Para mim, o Gallo se tornou o melhor intérprete de Noel Rosa. Ele costumava emendar um Noel no outro durante as rodas de samba. Parecia uma máquina boêmia do puro suco da galhardia. Ouvi o poeta da Vila Isabel pela primeira vez na voz de Maria Bethânia e fiquei maravilhada, claro. Mas foi graças ao Gallo que conheci a diversidade da obra de Noel.
Certo dia, meu amigo tocava na Rua do Lavradio com o fiel escudeiro Luís Filipe de Lima, sete cordas estrelado. Os dois dividiam olhares cúmplices e não engasgavam em nenhuma canção de Noel. Naquela tarde, descobri o impagável Coração, que o compositor chamava de “samba anatômico”: Coração, grande órgão propulsor/Transformador do sangue venoso em arterial/Coração, não és sentimental/Mas entretanto dizem/Que és o cofre da paixão/Coração, não estás do lado esquerdo/Nem tampouco do direito/Ficas no centro do peito – eis a verdade!/Tu és pro bem-estar do nosso sangue/O que a casa de correção/É para o bem da humanidade. Dava gosto ver o Gallo, os olhos brilhando, a risada no canto da boca a cada verso sarcástico.
Às vezes, ao longo de uma apresentação, ele se entusiasmava com o trecho de alguma música. Depois de cantá-la, fazia um comentário sobre a beleza do trecho e ia recitando toda a letra novamente, de maneira quase didática, como um sábio sem diploma, de bermuda e havaianas.

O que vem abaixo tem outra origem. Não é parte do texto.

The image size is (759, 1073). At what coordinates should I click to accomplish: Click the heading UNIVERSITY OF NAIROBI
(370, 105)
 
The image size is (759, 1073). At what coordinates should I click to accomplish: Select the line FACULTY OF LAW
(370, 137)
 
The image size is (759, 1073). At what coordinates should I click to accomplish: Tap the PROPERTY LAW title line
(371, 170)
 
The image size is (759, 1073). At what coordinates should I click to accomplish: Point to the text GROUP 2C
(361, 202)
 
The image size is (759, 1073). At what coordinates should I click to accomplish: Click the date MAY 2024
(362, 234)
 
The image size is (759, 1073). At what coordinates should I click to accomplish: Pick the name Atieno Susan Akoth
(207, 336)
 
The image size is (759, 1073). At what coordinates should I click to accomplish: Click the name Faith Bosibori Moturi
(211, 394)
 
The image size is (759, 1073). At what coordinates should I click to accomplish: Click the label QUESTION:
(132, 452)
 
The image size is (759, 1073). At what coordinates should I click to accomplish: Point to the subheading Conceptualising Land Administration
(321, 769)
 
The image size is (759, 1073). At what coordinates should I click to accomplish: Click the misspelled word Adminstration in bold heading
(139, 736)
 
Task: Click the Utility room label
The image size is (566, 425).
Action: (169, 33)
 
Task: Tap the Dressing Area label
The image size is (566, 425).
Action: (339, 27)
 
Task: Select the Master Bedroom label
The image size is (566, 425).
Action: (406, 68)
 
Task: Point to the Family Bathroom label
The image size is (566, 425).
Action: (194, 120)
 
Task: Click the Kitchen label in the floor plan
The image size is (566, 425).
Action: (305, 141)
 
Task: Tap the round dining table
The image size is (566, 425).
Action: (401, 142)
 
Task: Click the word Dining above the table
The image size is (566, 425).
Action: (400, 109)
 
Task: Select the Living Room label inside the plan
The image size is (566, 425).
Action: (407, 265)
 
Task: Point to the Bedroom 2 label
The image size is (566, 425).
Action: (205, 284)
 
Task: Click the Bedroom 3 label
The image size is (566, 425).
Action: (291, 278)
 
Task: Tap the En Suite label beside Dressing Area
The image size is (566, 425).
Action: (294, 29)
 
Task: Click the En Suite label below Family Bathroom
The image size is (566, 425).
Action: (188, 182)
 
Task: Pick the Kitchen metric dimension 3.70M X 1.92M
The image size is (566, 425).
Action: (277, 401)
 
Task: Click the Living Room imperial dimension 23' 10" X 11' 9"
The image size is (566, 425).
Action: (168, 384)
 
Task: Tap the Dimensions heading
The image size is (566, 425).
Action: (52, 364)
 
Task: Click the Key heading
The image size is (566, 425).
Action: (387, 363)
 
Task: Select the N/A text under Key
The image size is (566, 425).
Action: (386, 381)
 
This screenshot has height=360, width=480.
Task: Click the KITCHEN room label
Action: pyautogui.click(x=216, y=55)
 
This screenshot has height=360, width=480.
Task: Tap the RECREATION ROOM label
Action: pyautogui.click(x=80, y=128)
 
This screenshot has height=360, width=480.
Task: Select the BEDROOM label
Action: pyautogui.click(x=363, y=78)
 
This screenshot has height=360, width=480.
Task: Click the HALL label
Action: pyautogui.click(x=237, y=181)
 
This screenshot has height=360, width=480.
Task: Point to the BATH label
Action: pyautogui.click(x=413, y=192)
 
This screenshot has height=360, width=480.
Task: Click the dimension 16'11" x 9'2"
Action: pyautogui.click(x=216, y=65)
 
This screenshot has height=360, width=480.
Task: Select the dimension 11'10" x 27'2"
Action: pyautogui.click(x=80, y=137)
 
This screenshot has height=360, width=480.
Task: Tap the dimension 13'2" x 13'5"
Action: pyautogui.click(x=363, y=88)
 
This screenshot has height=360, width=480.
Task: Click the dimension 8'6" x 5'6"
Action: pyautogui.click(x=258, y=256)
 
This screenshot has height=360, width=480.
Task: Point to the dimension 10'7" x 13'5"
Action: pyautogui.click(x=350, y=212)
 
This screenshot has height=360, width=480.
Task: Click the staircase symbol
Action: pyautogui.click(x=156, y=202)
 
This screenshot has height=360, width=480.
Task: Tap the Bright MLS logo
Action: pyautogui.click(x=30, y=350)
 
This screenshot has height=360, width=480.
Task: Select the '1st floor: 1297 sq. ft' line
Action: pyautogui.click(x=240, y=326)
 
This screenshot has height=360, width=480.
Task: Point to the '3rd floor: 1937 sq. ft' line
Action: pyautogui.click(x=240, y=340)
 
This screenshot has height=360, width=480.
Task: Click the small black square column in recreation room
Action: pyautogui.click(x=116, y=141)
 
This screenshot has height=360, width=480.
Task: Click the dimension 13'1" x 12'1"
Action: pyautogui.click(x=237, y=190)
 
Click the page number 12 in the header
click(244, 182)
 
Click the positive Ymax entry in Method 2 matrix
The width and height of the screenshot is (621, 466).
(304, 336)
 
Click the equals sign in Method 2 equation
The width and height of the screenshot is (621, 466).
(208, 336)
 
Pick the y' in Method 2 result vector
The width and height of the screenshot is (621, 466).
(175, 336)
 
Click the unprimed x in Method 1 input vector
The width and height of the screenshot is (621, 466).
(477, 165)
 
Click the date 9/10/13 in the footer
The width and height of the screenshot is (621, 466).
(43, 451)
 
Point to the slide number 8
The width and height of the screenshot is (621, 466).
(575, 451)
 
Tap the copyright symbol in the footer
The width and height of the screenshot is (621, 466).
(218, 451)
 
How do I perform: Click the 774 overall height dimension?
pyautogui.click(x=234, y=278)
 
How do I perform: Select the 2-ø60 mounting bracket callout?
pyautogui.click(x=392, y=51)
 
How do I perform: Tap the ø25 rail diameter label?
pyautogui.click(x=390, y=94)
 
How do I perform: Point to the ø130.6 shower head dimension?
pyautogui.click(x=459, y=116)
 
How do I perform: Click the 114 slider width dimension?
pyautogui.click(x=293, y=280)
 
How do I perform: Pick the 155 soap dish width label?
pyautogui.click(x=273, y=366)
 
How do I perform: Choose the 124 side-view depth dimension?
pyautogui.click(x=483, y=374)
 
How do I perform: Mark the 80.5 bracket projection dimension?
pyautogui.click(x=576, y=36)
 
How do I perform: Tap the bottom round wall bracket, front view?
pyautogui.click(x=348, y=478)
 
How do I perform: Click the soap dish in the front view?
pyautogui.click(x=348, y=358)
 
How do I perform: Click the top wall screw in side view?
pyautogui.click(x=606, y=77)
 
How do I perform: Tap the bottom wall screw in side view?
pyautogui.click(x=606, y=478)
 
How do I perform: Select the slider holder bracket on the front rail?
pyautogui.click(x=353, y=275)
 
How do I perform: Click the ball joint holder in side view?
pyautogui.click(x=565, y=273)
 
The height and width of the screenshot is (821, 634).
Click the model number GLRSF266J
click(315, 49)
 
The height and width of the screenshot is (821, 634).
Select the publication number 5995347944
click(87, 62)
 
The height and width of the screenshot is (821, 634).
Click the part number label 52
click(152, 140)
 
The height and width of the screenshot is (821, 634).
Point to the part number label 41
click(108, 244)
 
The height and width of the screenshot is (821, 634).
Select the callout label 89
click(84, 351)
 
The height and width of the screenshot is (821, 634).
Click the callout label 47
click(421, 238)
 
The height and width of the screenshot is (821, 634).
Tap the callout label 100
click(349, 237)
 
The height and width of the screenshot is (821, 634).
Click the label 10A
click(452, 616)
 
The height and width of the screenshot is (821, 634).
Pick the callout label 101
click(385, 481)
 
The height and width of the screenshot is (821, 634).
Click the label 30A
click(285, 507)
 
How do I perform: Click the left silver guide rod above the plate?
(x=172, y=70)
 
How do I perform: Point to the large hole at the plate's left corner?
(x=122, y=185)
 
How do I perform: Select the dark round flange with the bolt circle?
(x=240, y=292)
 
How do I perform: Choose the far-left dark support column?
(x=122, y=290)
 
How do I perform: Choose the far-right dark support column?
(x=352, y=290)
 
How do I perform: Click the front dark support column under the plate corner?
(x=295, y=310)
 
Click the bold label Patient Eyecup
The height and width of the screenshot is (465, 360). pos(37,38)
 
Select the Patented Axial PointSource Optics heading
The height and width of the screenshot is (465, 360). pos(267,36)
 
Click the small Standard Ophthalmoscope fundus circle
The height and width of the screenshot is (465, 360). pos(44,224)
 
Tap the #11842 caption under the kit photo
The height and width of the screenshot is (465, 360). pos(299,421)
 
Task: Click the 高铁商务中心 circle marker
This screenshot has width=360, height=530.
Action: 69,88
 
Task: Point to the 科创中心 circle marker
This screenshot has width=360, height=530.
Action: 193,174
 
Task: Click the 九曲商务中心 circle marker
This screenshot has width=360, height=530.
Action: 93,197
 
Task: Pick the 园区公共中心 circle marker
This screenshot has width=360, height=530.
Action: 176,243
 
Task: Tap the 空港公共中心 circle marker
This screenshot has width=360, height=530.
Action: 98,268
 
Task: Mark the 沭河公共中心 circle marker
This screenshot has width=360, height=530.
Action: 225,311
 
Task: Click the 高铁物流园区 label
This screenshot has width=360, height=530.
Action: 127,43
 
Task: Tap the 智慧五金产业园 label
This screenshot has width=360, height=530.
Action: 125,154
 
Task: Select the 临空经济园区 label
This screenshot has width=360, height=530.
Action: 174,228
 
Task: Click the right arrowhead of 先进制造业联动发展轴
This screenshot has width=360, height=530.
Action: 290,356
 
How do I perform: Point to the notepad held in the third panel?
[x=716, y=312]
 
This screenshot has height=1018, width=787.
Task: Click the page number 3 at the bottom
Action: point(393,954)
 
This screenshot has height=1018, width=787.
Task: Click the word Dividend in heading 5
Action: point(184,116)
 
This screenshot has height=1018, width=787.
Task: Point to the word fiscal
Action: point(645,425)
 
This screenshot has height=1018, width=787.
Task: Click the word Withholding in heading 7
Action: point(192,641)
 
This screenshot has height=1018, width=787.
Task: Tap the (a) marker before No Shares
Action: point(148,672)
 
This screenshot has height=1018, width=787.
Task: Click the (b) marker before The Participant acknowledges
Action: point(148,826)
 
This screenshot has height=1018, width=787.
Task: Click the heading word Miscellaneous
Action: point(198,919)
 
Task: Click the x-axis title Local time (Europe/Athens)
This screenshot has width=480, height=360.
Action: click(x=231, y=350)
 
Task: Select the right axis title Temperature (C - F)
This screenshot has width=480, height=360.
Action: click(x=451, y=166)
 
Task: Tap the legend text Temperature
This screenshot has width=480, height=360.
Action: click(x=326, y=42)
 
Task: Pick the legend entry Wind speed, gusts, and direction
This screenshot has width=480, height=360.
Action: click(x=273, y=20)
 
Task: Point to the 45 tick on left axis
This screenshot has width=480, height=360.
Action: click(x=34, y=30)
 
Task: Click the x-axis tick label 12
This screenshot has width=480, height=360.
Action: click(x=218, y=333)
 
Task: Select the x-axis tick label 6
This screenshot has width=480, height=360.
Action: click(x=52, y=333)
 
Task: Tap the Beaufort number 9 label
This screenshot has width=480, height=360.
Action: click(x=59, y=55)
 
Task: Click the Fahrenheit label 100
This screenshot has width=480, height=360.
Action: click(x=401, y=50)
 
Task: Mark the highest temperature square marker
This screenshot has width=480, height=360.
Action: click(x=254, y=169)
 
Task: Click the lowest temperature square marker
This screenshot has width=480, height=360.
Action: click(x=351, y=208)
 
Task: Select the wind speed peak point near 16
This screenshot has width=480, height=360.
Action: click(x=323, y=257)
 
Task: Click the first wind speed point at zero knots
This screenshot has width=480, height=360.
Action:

Foi nas rodas do Gallo que eu soube de duas célebres brigas musicais: a de Noel com Wilson Batista na década de 1930 e a do compositor Herivelto Martins com a ex-mulher, a cantora Dalva de Oliveira, na década de 1950. Também ali me interessei pelas gravações de Cyro Monteiro e me encantei por Vassourinha.
Meu amigo lutava contra um câncer nas cordas vocais. A imprensa do Rio lhe fez justiça e, no dia 12 de maio, quando o Gallo nos deixou aos 58 anos, enfatizou a importância dele não só para o renascimento das rodas de samba cariocas, que andavam esquecidas na década de 1980. (Foi meu amigo, aliás, quem fundou as do Mandrake e do Sobrenatural, além de outras que acabaram virando tradicionais.) Sites, revistas e jornais também destacaram o talento do Gallo como compositor de blocos carnavalescos, a exemplo do Simpatia É Quase Amor, Barbas, Suvaco do Cristo e Imprensa que Eu Gamo.
Quis muito escrever esta despedida porque acredito que as futuras gerações precisam conhecer Eduardo Gallotti. O samba tem por ele carinho e gratidão. Adoraria poder abraçar Luís Filipe de Lima, Bernardo Dantas, os cantores Pedro Miranda e Mariana Bernardes, o percussionista Marquinho Basílio e tantos artistas que o acompanharam. É triste demais ver um amigo partir… Para sempre, a madrugada do Rio cantará em sua homenagem: Estou morrendo de saudade/De um tempo feliz que passou e eu não vi/Gosto de manhã, de sapoti/Carícias no ar, um colibri/Samambaias na varanda/Tudo isso passou, perdi.